Saturday, December 20, 2008

The Iconography of my Window

It’s snowing tonight: white glimmers piecing off from a crumbling white sky. If you look closely, and for long enough, your eyes go beyond the flakes in the lamplight and pass into the gray beyond, where you become more and more receptive. You feel yourself changing.

I once participated in a guided meditation that went something like this: Start with your feet. Imagine them bursting into flame. The flame grows hotter and hotter, changing colors as it heats from orange to red to blue and finally to white as the blaze becomes hotter than fire is capable of becoming, transcending itself, passing brightly through the threshold. The conflagration then reaches from your feet to your abdomen and spreads upwards throughout your body until your whole self is a single white flame, immaculate. And now the space beyond your body catches fire as well. And the process repeats itself. It’s as if the world is falling into you, and, through your gaze, is converted also into a pure white inferno. All the universe is white. It empties.

The idea behind icon painting is that the image being depicted isn’t merely a likeness of something else and thereby intended to make the reality and the majesty of the original object present. Icon painting, in the words of Ivan Illich, “is understood as a threshold between two incommensurable worlds, from the perishable and provisional to the imperishable and eternal; from the world of death into the world of life.” As such, unlike the secular image, the religious icon takes on a peculiar sacredness all its own, one that isn’t cast off from another source but which exists within the image itself, as a vision of invisibility. The icon isn’t merely an imitation or copy or even an expression of sacredness but something through which the eternal light radiates directly into the viewer’s eye, an image both borne and conveyed by intrinsic holiness, which holds life and death in its expression.

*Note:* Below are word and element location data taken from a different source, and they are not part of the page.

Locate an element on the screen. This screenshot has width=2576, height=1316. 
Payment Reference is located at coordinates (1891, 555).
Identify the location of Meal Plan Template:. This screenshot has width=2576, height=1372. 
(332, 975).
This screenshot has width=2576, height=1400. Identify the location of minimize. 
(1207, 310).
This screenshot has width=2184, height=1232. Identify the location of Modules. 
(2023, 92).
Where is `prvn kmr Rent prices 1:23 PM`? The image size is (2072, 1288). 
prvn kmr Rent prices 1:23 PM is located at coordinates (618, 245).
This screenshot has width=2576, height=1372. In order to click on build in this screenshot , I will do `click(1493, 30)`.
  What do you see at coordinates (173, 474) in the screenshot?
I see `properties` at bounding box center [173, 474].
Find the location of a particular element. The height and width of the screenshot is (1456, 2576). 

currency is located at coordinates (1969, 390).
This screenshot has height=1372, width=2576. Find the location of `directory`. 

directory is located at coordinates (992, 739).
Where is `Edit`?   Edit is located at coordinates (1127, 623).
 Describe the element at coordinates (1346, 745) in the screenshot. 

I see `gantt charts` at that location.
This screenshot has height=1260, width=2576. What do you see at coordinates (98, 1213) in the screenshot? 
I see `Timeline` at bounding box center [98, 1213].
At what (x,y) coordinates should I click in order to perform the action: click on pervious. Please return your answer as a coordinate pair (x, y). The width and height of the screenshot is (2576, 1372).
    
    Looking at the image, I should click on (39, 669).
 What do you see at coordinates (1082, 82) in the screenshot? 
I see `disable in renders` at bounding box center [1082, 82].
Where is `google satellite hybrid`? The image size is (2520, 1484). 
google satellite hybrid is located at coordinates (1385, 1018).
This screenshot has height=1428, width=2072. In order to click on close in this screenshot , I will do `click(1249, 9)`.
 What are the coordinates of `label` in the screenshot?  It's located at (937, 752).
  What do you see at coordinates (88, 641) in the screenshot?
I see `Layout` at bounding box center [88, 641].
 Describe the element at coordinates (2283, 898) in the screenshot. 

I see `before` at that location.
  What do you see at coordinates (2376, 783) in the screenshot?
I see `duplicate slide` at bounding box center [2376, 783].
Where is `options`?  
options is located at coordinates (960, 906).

Western art, by contrast, in attempting “to hold the mirror up to nature,” assumes a certain inevitable poverty in the image. No matter how precisely the image is depicted, it remains a copy, an inferior to the original. And after nature itself, the original original, is successfully converted through the forces of civilization into a commodity, into yet another representation, another image—when nature itself becomes a mere embodiment of its pseudo essence, of the ‘spirit’ it contains, then the entire world becomes a prison from which we futilely struggle to escape. Nothing we see is whole and separable, and the world of dearth that imprisons us, becomes, like suicide as a means of escaping one's fear of death, our hope for salvation. We look to the spectacle to lead us away from the spectacle.

In such a world, the very essence of self implies a neediness. The self becomes a scarcity—something with tangible and real needs and that begs for fulfillment. The world becomes a problem that has to be solved, except that to solve it would destroy creation, because the world can’t exist except as a problem. One helps one’s neighbor because one’s neighbor has needs that one can fulfill, weaknesses that can be compensated for, and the self looks to the outer world to grow not more complete (that’s impossible in a world of duplicating selves) but larger and more resolved, more alien and more invincible. Since everything mirrors something else, satisfaction can never be achieved, even in a world exclusively dedicated to need fulfillment. The original, which is itself a copy, forever reaches back to the form that gave it birth, a form that doesn’t exist. Consequently, our ‘real’ faces are worn like masks while we wait for the right actual mask to be covered by, and we look for love the same way that we look for a new television—by shopping. Relationships become exchanges. Once the world has been reified—once everything becomes a symbol for something else, and once thought (“I think therefore I am”) and the contingent idea of the mind as ruler and creator, becomes the foundation of existence, then the whole world is unified, with only one reality. Everything is borne of the one great law, product of the great mind, and subsequently, as shards reflecting shards, the other, mediated to us by specialists, loses her otherness. No one, including one’s self, is real; one merely symbolizes the real. And the sacred is forever diverted, like endless reflections in opposing mirrors.

The Medieval icon painters never bothered with new techniques such as perspective, the Golden Ratio, or foreshortening techniques, because they weren’t motivated to approximate an outer reality. The simplicity of the image was important because the image was meant to inspire contemplation, a meditative gaze through which a new reality could be entered and explored, and thereby required a certain amount of undefined space and a minimalist formation. The image wasn’t about something, after all. It was the thing itself—and asked not to be interpreted but cherished.

As I stare outside at the snow, I’m thinking about the way Zen Buddhists begin each meditation session with the chiming of a bell: a loud clang that expands and slowly ebbs into silence, empties, like white glowing from out of the darkness and falling again on white, extinguishing itself.

I remember when I was twenty one years old and I had just come back to Utah after a six month long internship in Washington DC. I was forced to stay with my parents until I found a new apartment, and, one night, as I had done throughout my childhood, I pulled the trampoline up next to the glass doors of my bedroom, and I slept outside. But I didn’t enjoy it the way I did as a child. The stars that used to amaze me and keep me awake for hours were no longer so appealing. They were still beautiful, but they were just stars, silent deaf stars that only the right interpretation could make meaningful. They didn’t look back at me.

Twenty years later, as I look out my window and watch the snow fall, I’m learning how to see again.